Puisse la sainte cour, qui pour jamais m'exile,

Bientôt t'admettre en paix un milieu des élus ! »

— « Comment donc et pourquoi, dit l'ombre, aller si vite,

Si Dieu ne vous veut pas dans le Ciel qu'il habite,

Et qui vous a conduits par tous ses échelons ? »

— « Vois cet homme, répond mon maître à l'ombre étrange,

Vois les signes qu'il porte au front gravés par l'ange,

Tu verras bien qu'il doit régner avec les bons.

Mais celle qui la nuit et le jour veille et file,

Mouillant encor pour lui la quenouille fragile

Que dispose Clotho pour chacun des mortels,

Son âme, une âme sœur de la mienne et la tienne,

Ne pouvait venir seule où Dieu veut qu'elle vienne,

N'ayant pas comme nous des yeux incorporels.

Des bouches de l'Enfer pour lui montrer la voie

J'ai donc été tiré : je le guide avec joie

Et le ferai tant que mon savoir le pourra.

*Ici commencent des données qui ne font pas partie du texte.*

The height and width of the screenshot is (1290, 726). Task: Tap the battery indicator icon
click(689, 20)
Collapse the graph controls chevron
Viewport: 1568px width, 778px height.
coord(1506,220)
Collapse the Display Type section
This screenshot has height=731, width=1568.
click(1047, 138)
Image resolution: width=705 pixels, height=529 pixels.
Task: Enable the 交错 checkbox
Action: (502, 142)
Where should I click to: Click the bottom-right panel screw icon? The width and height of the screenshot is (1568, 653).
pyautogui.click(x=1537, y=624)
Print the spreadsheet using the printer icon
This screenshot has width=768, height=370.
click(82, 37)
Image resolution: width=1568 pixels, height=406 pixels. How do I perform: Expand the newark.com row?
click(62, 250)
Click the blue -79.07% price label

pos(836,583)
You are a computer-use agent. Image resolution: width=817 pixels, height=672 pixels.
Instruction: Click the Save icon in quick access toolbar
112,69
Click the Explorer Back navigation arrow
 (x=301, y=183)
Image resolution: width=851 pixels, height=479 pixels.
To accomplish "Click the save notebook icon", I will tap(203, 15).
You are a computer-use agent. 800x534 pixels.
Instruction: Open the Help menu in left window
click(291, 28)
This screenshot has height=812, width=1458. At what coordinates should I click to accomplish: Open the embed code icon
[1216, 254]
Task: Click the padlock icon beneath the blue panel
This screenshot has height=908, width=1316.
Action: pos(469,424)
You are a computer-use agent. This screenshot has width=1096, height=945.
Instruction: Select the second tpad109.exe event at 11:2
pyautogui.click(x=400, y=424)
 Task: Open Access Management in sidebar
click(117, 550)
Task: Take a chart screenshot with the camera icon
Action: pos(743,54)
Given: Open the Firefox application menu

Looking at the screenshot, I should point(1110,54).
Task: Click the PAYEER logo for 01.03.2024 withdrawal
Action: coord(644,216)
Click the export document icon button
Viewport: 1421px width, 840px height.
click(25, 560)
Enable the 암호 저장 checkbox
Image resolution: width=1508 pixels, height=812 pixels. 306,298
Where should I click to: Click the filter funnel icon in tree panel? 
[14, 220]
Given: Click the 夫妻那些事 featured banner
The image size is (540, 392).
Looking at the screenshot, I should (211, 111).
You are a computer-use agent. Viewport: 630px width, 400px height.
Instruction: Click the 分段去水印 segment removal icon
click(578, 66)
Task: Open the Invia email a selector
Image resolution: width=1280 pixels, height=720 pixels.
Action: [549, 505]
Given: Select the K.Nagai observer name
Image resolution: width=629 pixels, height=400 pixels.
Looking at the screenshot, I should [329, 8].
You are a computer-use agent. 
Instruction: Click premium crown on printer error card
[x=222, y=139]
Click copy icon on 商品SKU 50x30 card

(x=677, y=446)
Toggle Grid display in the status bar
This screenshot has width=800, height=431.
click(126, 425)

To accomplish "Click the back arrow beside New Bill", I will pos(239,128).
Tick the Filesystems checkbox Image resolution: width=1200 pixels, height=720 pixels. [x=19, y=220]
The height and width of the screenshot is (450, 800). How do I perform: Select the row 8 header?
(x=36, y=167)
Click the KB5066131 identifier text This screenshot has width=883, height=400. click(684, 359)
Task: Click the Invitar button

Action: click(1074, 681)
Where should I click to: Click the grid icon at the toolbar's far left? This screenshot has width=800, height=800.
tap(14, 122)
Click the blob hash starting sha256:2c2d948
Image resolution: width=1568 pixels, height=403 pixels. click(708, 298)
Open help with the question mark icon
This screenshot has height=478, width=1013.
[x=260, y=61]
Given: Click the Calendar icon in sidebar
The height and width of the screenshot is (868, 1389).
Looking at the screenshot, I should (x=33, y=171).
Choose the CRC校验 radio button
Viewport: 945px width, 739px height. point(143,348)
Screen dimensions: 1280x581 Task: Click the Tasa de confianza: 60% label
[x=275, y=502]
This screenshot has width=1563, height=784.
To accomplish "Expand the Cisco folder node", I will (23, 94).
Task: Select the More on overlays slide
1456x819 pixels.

Mais dis-nous, si tu peux, pourquoi dans l'instant même

Le mont tremblait si fort, et de sa cime extrême

Jusqu'à son pied humide on a crié hourra ! »

Virgile était entré si bien par sa demande

Au chas de mon désir, que ma soif encor grande

S'adoucit sur-le-champ par l'espoir d'un peu d'eau.

L'autre lui répondit : « Ces bruits n'ont rien d'étrange,

Dans ses rites sacrés jamais le mont ne change,

Et ce tremblement-là n'a rien qui soit nouveau.

Rien ne peut ébranler son assise éternelle.

Quand une âme remonte au Ciel qui la rappelle,

C'est alors qu'on entend et ce bruit et ces voix.

Car, ce mont-ci, jamais la grêle ne l'assiège,

Il n'y tombe jamais bruine, rosée ou neige,

Plus haut que le portail aux trois degrés étroits.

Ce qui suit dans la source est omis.